* Exercise aim: Put the stretch of records from the line containing "1080x1920 pixels. How" through the line containing "point(294,521)" into a numbered list, one line per item, with blank lines dropped. Leave the pictures out.

* Input:
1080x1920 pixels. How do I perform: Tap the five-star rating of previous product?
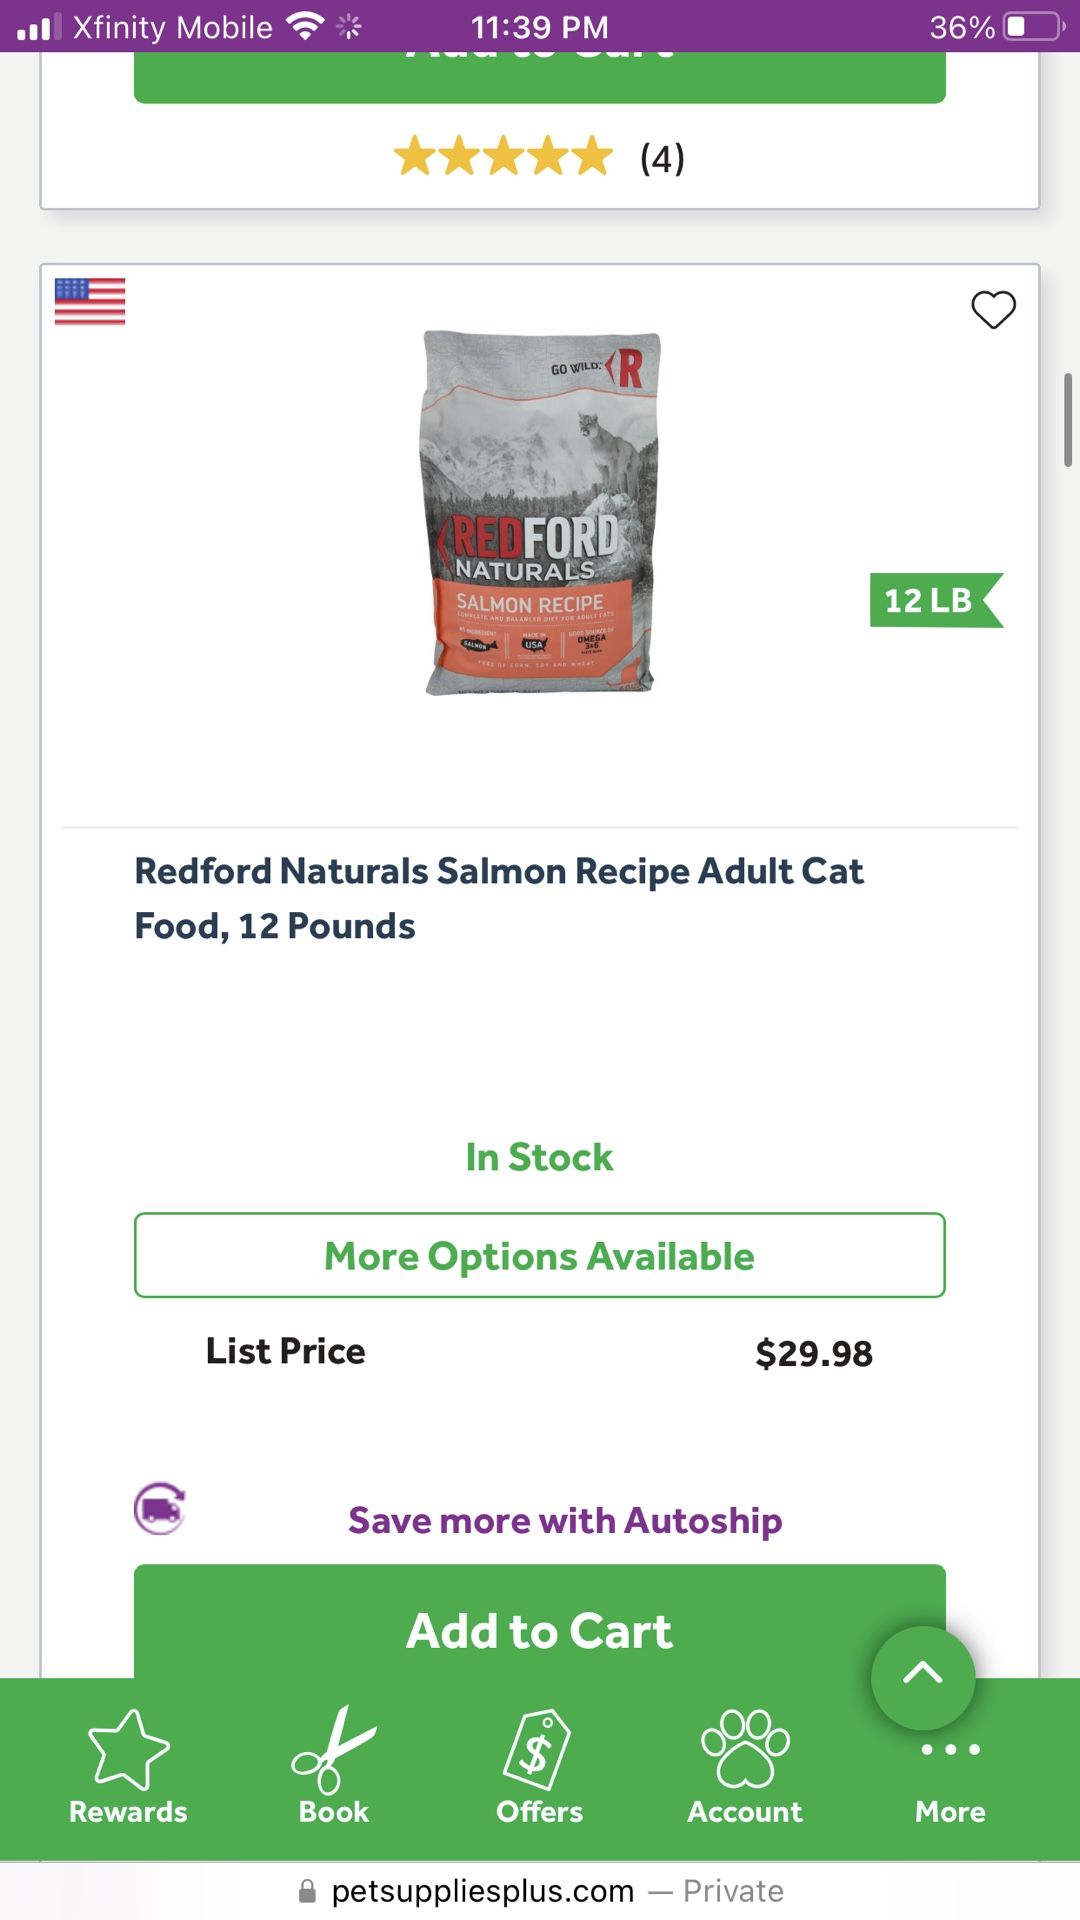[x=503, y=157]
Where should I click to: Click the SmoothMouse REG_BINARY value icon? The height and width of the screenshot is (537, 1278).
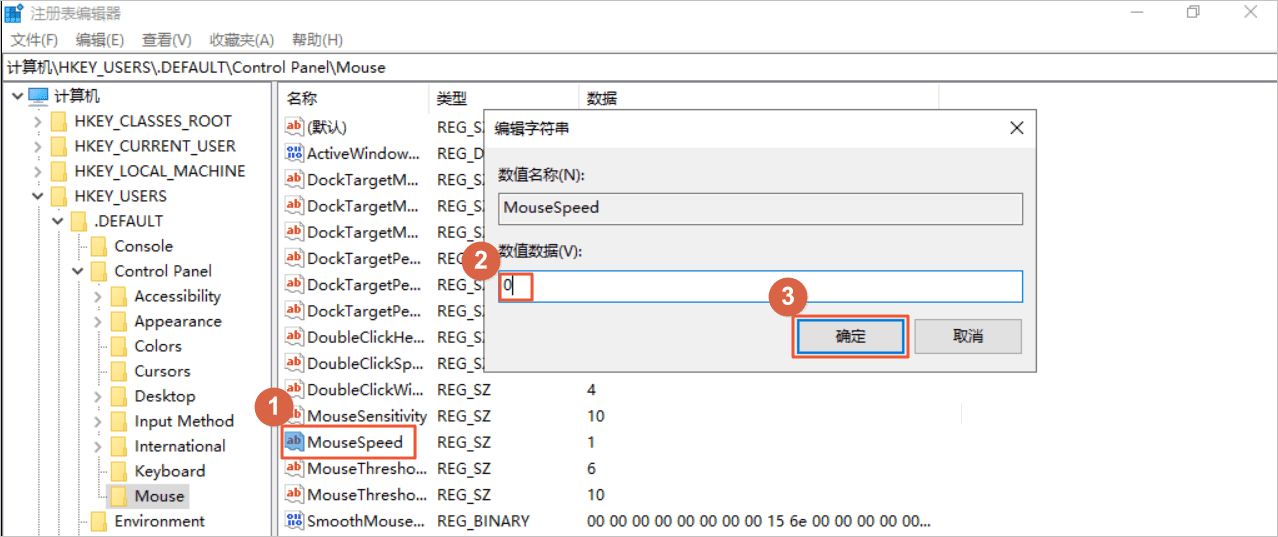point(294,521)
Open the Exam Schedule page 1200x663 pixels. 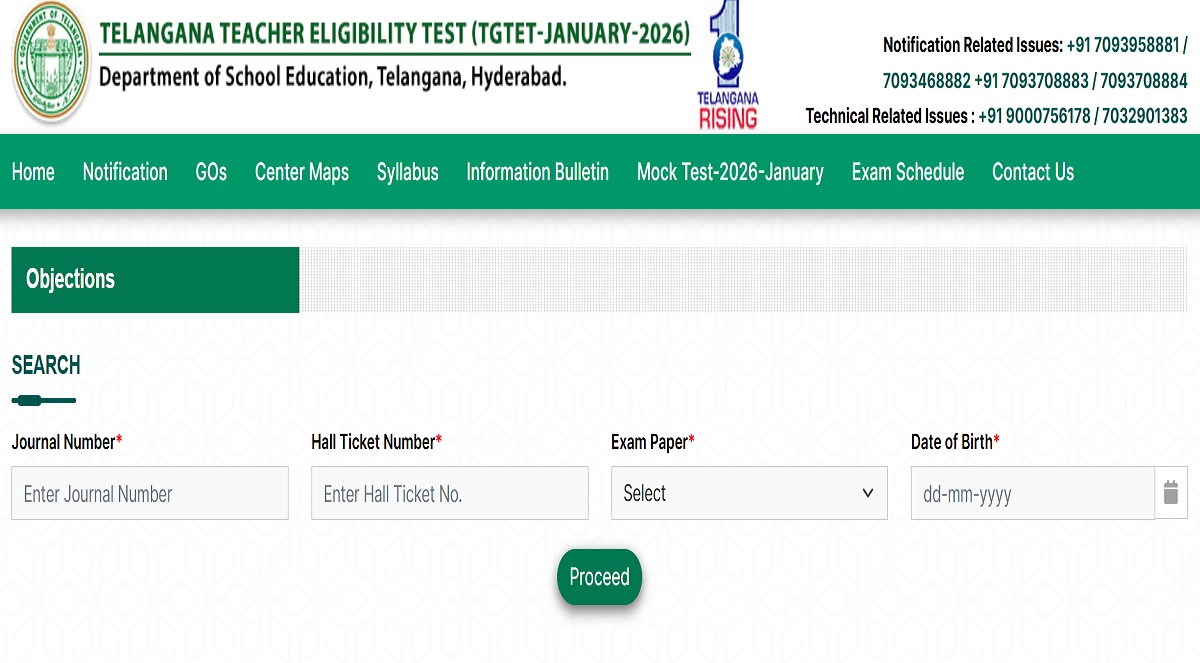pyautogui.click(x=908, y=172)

==

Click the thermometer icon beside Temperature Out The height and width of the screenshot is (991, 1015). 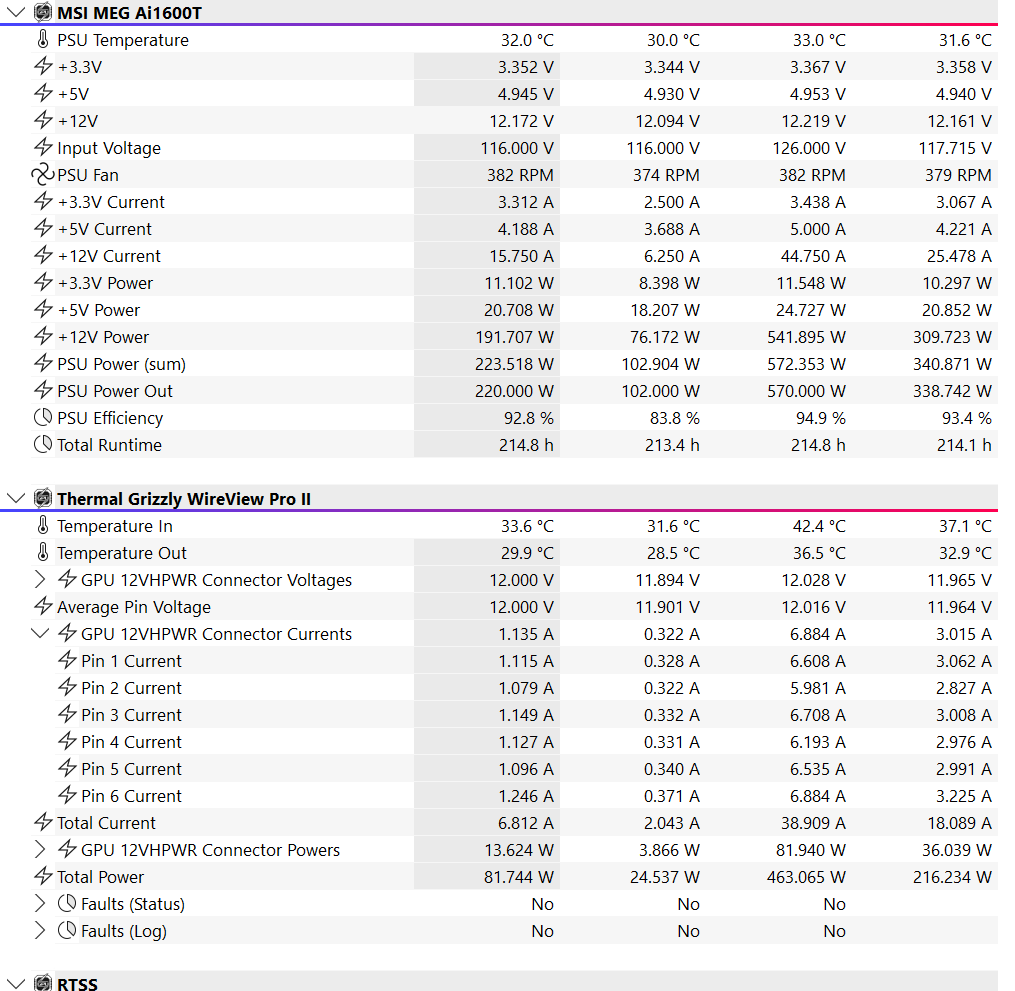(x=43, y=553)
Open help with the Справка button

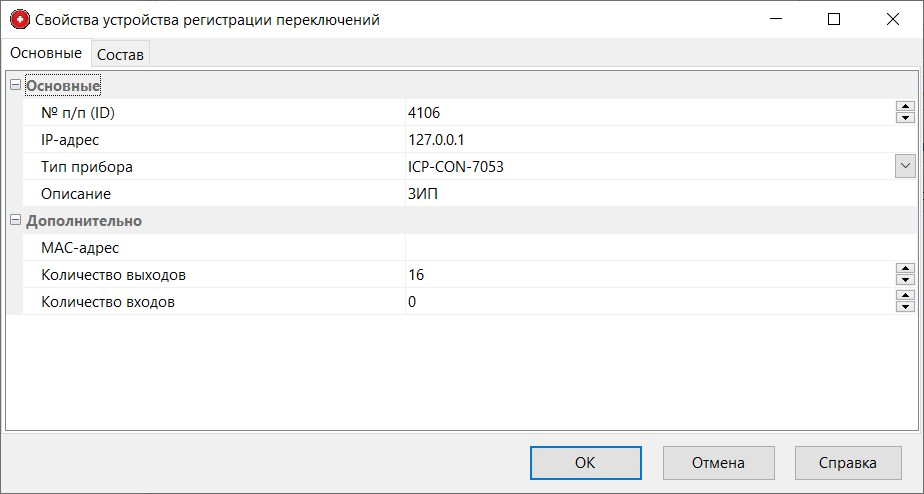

* Reply:
1. 1080x1920 pixels. How do I perform: Tap the five-star rating of previous product?
2. [x=503, y=157]
3. Where should I click to: Click the SmoothMouse REG_BINARY value icon? The height and width of the screenshot is (537, 1278).
4. point(294,521)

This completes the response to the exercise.